Exercise instructions: Rewrite the data from the line that has "Click the np.log" through the line that has "This screenshot has", putting "Item price" in place of "Product price" and leaving everything else unchanged.

Raw records:
* Begin *
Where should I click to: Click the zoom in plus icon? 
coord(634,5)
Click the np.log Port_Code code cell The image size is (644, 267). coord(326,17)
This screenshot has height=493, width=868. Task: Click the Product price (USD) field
* End *
* Begin *
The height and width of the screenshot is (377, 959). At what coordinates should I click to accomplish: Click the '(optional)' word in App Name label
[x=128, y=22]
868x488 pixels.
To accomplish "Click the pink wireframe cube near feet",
* End *
* Begin *
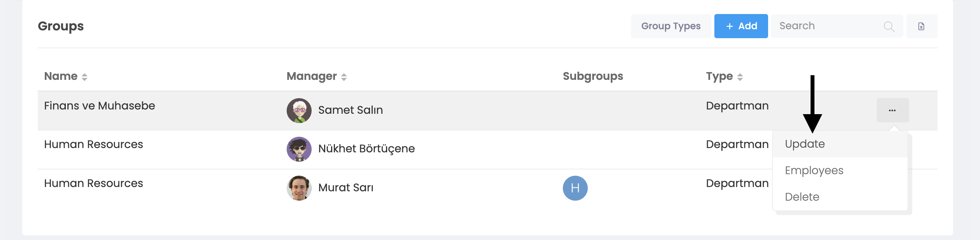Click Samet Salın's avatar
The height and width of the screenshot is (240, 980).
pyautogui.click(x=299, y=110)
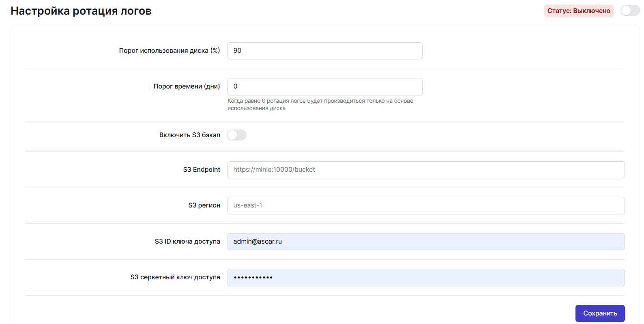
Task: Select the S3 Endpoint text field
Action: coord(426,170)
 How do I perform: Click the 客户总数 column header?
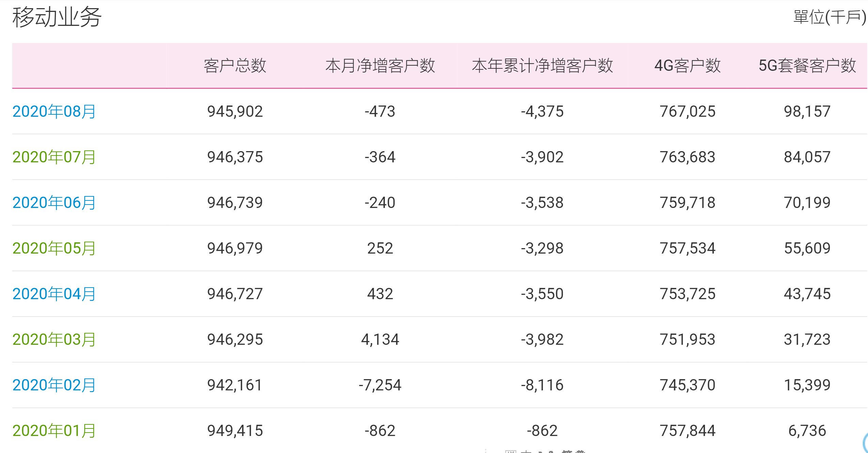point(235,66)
* End *
Result:
Click the np.log Port_Code code cell The image size is (644, 267). coord(326,17)
This screenshot has height=493, width=868. Task: Click the Item price (USD) field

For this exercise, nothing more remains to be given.